Читать «Пути христианской жизни» онлайн - страница 54

Антоний Сурожский (Блум)

Вопрос только в том, чтобы молиться; причем не молитвословить, а молиться, то есть быть в живом соотношении с Богом. И в конечном итоге, начнешь ли ты с уставной молитвы, с богослужения, с Иисусовой молитвы — человек должен прийти к молчанию. Не к такому мертвому молчанию, когда ничего не происходит, но к тому состоянию, где действительно “да молчит всякая плоть человеча, да предстоит трепетом...” Это состояние живое, активное, не мертвое, не косное; и только изнутри глубокого молчания можно действительно молиться.

У кого-то из отцов есть высказывание, смысл которого: если не будет дана Иисусова молитва в момент смерти, то душа не найдет пути. Что об этом думать?

Я не помню этого высказывания, но сомневаюсь, чтобы речь шла об употреблении тех или иных слов. Например, старец Силуан говорит, что если человек раз в жизни всем естеством скажет: “Господи, помилуй!” — то Господь помилует. В этом смысле было бы очень странно думать, что если человек перед смертью не произнесет вот этих слов: “Господи, Иисусе Христе, Сыне Божий, помилуй мя, грешного”, то не найдет пути. Я не помню этой цитаты, ее контекста, поэтому не берусь растолковать, но думаю, что речь идет о крике души больше чем о словах, потому что Иисусова молитва ведь тоже когда-то появилась. Если взять раннюю пустыню — тогда употреблялись, больше чем Иисусова молитва, слова из 69-го псалма: Боже, в помощь моювонми, Господи, помощи ми потщися... Это были первые слова пустыни. Иисусова молитва пришла потом целым сплетением обстоятельств. Это молитва евангельская, это молитва Вартимея, слепца, который кричал: Иисусе, Сыне Давидов, помилуй меня!.. Вот ее корень. Вартимей знал Христа как Сына Давидова, мы знаем больше, и наше исповедание в первых словах более полное; но это крик слепого, крик, который рождается из глубины отчаяния, когда в нем вдруг блеснула надежда.

◆ **Доступные данные**
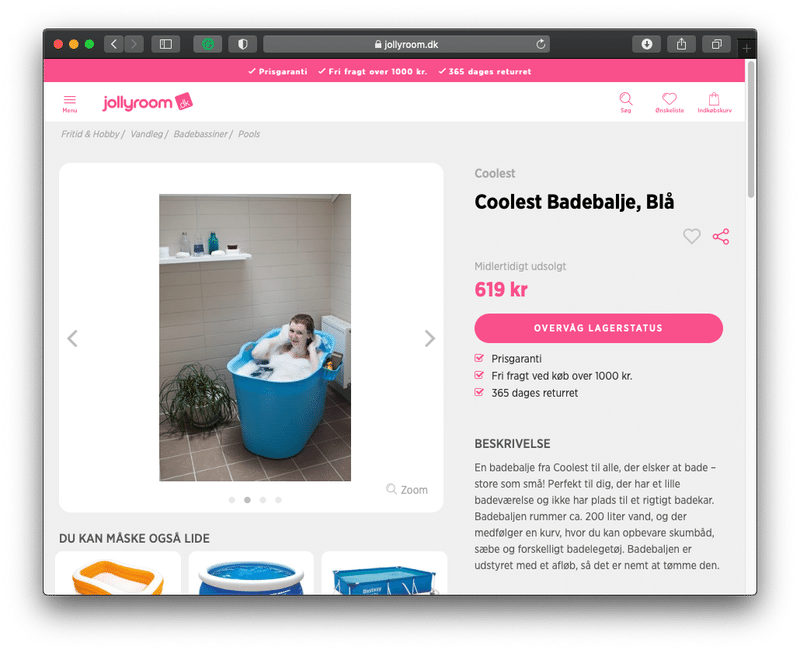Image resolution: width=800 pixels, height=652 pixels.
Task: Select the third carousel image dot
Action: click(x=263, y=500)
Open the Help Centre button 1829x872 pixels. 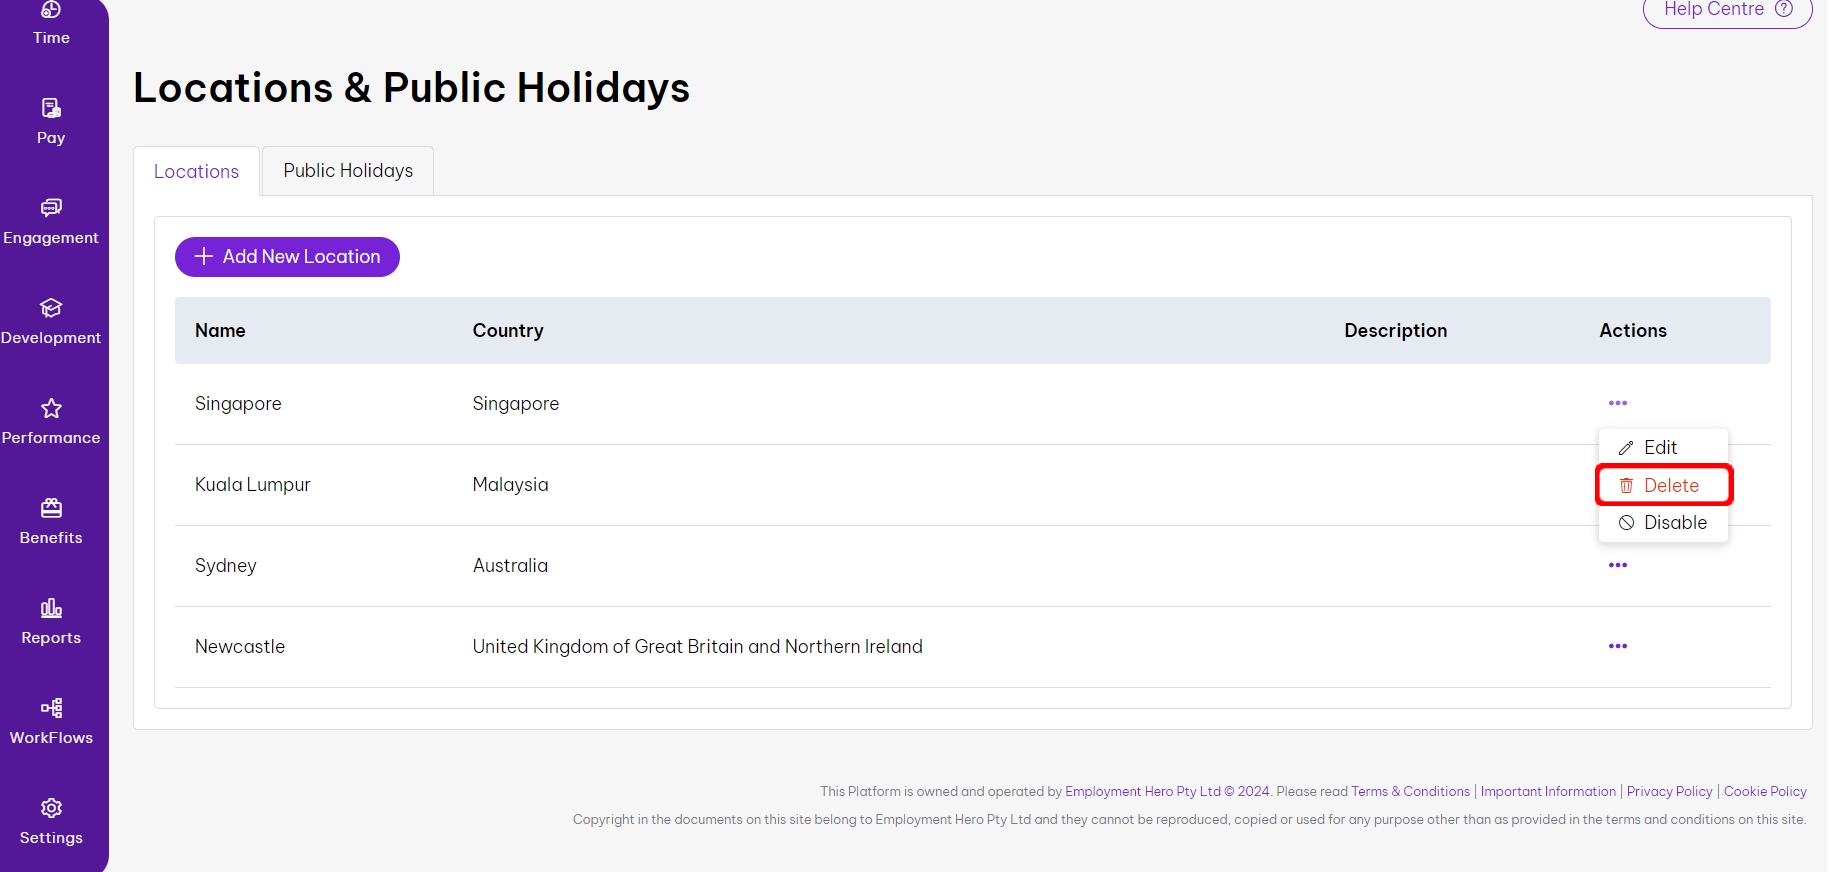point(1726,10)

◆ **Короткое упражнение**
Подхватите текст о молитве и продолжите его сразу после последнего приведенного предложения. Листинг для работы не понадобится.

◆ **Итоговый ответ**
Но в течение, вероятно, более пятисот лет Иисусова молитва не была молитвой пустыни, во всяком случае она не упоминается как постоянная, нормативная молитва, какой станет позже. Первое сколько-то достоверное упоминание мы находим в “Лествице”, это уже позже; в полном расцвете мы находим ее на Афоне, но это уже много позже. Я не думаю, что, скажем, Антоний Великий или Макарий, которые ее не употребляли в таком смысле, оказались обездоленными в час смерти.

“ДОРОЖИТЕ ВРЕМЕНЕМ, ПОТОМУ ЧТО ДНИ ЛУКАВЫ...”

Говение — это момент, вырванный из времени, момент, когда мы должны войти в себя и стать перед своей совестью, перед лицом всей своей жизни и перед лицом Божиим и произнести над собой суд. Этот суд не обязательно во всем отрицательный. Мы знаем из Священного Писания, что свет и во тьме светит и тьма бессильна его заглушить. Так, каждый человек имеет в себе свет, благодаря которому он может видеть и себя, и жизнь, и мир, и, в конечном итоге, в самой глубине бытия, в самой сердцевине своего “я”, встретиться с Живым Богом. Этот свет в одном плане является нашей совестью: это свет, который изливается на наши поступки, на наши мысли, на движения нашего сердца, на наши желания, на движения плоти нашей. Этот свет беспощадно и правдиво освещает все и дает нам возможность видеть вещи, как они есть, а не как в течение большей части нашей жизни мы изо дня в день их видим — туманно, или такими, какими мы хотели бы их видеть. Но глубже этого света нашей совести, которая часто привыкла молчать — потому что мы ее заглушаем, мы к ней не прислушиваемся, и совесть, изначально говорившая ясно, твердо, постепенно как бы теряет надежду быть услышанной и только шепчет нам свои предупреждения, — глубже еще, чем голос нашей совести, звучит в нас голос Христов. Голос Христов звучит через слова Священного Писания, через Его собственные слова, обращенные к каждому из нас; и не только через слова. Христос обращается к нам всей Своей жизнью; Он стоит перед нами, и как бы повторяются, звучат в наш слух слова о Нем Пилата: “Се Человек!” Посмотрите: вот что представляет собой Человек в полном смысле этого слова...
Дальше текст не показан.